Rendi-Wagner lobt deutsche Krisenbewältigung
In einem gemeinsamen Pressestatement lobte Rendi-Wagner Scholz als Schlüsselfigur in der Corona-Krise. In Deutschland habe es schon zu Beginn der Krise ganz anders ausgesehen als in Österreich. Es habe ein Konjunkturpaket gegeben, das die Wirtschaft unterstützen soll, Arbeitsplätze schafft und die Konjunktur ankurbelt. In Deutschland zeige sich, dass eine sozialdemokratische Regierungsbeteiligung einen Unterschied mache, was vor allem in der Krise deutlich werde, sagte Rendi-Wagner.

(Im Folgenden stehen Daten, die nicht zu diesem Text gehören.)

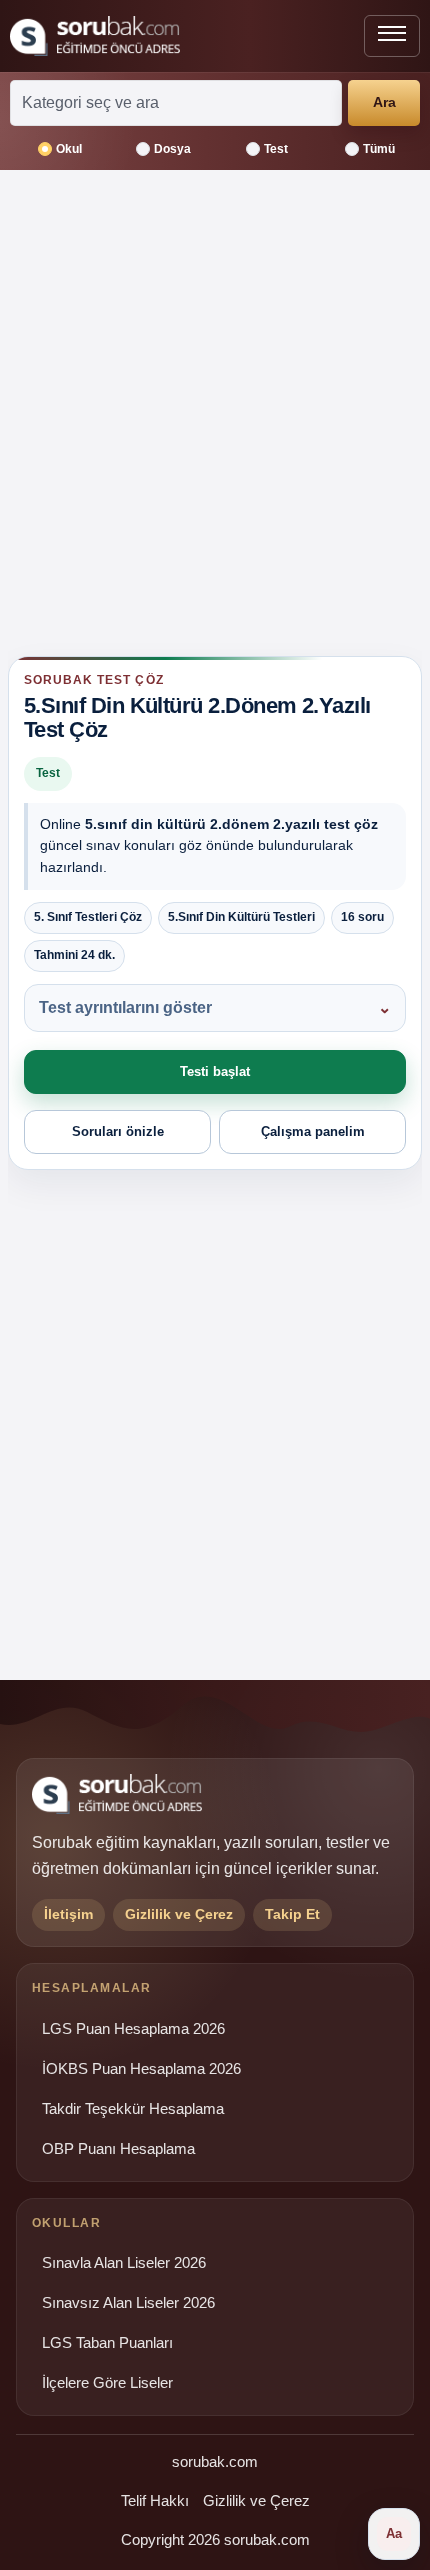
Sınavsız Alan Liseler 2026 (128, 2303)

Rendi-Wagner: „Ab zehn Millionen Corona-Hilfen staatliche Beteiligung“
Wie in Deutschland will Rendi-Wagner in Österreich staatliche Beteiligungen im Rahmen der Corona-Hilfen. Das Motto dürfe nicht lauten „Gewinne privatisieren und Verluste verstaatlichen“, sagt sie. Ab zehn Millionen Euro sollte eine auf bis zu sieben Jahre befristete staatliche Beteiligung überlegt werden.